--- SUPPLIED MATERIAL ---

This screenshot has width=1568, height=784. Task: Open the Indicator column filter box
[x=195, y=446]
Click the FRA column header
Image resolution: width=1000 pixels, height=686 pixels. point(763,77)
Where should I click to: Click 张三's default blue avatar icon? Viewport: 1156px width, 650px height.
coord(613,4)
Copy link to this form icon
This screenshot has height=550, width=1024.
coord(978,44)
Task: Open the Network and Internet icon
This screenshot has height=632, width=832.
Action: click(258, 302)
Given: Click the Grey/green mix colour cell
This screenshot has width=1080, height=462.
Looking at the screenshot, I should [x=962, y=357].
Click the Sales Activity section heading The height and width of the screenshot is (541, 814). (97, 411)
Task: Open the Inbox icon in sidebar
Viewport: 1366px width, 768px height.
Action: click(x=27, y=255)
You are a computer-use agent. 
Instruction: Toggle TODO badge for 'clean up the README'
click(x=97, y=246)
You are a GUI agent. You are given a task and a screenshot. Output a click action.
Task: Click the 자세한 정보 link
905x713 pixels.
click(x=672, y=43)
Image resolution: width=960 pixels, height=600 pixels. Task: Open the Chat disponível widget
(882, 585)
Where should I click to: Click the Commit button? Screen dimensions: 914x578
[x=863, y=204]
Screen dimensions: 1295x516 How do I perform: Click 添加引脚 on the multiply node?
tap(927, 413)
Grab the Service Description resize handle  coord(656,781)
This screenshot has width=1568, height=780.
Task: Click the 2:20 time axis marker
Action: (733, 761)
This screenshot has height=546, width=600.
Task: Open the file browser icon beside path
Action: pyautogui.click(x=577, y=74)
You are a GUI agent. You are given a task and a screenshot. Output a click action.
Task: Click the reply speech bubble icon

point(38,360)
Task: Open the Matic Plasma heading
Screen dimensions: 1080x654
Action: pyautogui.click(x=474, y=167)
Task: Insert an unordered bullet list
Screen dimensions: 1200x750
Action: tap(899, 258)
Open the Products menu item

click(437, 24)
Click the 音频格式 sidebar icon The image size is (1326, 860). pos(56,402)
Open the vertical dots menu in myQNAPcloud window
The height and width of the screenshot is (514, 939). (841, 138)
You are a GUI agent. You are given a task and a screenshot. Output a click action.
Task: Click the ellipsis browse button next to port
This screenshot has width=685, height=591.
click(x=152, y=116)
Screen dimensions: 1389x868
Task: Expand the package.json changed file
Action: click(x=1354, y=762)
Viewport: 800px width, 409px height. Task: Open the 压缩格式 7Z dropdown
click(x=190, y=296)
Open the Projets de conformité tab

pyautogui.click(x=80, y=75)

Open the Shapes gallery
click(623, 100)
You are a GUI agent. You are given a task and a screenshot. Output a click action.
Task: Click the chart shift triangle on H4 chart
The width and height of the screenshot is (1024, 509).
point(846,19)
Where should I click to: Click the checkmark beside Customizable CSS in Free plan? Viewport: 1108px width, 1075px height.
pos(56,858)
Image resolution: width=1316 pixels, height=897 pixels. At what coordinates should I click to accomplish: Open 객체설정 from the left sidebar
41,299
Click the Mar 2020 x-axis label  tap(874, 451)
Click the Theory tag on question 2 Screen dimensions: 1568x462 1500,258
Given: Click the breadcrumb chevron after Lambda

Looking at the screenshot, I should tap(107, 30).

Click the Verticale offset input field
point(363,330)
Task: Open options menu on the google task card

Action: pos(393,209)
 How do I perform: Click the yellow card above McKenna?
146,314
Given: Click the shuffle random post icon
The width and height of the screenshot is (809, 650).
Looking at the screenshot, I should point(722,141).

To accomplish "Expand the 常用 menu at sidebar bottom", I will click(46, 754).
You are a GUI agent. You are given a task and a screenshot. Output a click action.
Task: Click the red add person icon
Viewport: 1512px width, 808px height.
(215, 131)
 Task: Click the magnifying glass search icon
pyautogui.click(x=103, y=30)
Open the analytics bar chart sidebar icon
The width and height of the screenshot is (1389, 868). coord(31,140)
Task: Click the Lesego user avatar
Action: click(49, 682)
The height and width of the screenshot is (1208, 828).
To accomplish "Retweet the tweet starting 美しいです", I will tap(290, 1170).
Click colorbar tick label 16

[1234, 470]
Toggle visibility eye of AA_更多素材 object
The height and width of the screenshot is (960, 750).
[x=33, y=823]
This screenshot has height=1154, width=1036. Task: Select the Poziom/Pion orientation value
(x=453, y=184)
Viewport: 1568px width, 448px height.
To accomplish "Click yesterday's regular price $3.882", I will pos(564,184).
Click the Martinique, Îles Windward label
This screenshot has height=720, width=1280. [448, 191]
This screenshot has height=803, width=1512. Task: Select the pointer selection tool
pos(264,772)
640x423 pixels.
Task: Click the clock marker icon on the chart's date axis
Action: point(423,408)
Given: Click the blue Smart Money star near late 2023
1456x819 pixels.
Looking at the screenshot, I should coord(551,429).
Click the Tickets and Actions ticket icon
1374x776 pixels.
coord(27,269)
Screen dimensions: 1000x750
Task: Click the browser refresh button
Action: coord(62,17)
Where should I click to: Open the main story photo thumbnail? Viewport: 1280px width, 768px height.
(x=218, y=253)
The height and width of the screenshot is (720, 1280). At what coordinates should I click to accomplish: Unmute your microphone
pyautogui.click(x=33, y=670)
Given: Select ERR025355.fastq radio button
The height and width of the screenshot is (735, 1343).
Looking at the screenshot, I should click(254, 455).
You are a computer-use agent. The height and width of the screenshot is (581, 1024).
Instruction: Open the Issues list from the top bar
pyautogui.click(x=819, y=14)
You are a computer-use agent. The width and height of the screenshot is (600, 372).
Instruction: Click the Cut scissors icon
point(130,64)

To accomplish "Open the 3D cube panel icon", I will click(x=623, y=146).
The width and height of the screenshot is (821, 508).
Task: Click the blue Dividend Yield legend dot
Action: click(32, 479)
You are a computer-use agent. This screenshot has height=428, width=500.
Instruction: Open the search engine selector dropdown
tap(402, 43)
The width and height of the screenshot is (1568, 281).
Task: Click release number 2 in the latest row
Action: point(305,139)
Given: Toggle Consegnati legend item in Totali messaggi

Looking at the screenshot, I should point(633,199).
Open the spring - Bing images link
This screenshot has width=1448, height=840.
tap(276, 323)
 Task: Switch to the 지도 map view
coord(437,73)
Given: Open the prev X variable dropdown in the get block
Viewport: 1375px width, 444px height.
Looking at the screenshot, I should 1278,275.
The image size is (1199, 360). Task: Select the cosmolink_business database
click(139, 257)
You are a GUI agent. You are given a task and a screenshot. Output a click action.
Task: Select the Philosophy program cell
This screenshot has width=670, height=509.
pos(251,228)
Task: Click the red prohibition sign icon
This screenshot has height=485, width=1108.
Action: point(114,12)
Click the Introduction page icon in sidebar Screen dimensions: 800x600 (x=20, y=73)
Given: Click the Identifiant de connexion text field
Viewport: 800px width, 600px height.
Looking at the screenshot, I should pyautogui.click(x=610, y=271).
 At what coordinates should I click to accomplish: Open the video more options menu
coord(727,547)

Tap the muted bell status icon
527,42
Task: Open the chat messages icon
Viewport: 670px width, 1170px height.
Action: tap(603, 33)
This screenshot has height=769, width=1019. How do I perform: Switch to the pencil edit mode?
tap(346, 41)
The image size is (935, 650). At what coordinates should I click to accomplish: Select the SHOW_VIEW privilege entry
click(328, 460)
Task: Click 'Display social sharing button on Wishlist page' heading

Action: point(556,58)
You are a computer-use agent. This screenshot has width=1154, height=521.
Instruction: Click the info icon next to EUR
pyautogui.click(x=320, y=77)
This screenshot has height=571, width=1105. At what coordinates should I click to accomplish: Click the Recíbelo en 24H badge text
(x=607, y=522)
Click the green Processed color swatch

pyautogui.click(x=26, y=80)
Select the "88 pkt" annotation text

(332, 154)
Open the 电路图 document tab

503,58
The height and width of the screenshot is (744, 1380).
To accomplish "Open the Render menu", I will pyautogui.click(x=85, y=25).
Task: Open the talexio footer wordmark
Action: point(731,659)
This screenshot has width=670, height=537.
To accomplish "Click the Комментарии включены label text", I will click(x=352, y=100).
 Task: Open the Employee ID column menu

---

→ TASK OBJECTIVE: Scan the records above and show every line in which the word "cell" occurs.

→ YOUR SOLUTION:
Given: Click the Grey/green mix colour cell
Task: Select the Philosophy program cell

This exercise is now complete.